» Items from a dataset
• • •

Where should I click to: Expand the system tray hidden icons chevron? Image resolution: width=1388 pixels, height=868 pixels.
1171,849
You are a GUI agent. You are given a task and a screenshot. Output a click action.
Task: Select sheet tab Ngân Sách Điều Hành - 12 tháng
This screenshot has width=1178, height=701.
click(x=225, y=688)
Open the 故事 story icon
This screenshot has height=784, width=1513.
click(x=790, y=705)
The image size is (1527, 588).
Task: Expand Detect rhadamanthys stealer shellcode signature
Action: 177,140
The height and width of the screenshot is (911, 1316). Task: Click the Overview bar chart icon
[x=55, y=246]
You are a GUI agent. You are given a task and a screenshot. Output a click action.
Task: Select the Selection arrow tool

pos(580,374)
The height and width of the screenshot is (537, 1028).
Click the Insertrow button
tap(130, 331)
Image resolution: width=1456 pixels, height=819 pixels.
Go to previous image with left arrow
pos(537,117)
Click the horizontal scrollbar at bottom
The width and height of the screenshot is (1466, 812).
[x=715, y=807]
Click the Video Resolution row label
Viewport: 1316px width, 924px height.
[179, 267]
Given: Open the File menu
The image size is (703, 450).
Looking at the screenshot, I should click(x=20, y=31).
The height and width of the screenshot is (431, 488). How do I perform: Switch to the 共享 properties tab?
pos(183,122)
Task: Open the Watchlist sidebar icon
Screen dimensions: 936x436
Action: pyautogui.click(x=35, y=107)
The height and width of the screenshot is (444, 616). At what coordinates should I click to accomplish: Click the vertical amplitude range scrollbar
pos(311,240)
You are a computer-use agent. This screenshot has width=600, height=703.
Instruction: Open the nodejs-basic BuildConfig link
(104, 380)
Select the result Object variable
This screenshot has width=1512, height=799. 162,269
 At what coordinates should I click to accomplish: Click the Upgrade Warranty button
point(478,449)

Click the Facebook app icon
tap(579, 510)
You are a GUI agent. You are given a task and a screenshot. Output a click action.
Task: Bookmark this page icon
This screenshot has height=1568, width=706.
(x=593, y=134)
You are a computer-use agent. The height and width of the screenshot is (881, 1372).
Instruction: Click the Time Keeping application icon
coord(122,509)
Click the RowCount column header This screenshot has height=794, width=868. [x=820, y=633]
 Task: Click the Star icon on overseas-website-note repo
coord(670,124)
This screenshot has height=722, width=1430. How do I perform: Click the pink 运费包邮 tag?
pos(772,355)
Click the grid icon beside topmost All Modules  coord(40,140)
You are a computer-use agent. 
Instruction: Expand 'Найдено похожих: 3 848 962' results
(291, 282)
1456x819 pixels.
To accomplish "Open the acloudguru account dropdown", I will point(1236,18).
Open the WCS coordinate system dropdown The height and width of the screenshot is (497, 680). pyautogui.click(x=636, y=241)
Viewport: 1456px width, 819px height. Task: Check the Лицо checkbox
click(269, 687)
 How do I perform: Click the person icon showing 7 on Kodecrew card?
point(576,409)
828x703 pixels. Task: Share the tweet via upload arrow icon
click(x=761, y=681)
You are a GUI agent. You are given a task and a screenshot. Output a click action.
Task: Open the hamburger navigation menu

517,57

• • •

» Written exercise
Copy out each line of the records above that contains the word "arrow".

» Exercise result
Task: Select the Selection arrow tool
Go to previous image with left arrow
828x703 pixels. Task: Share the tweet via upload arrow icon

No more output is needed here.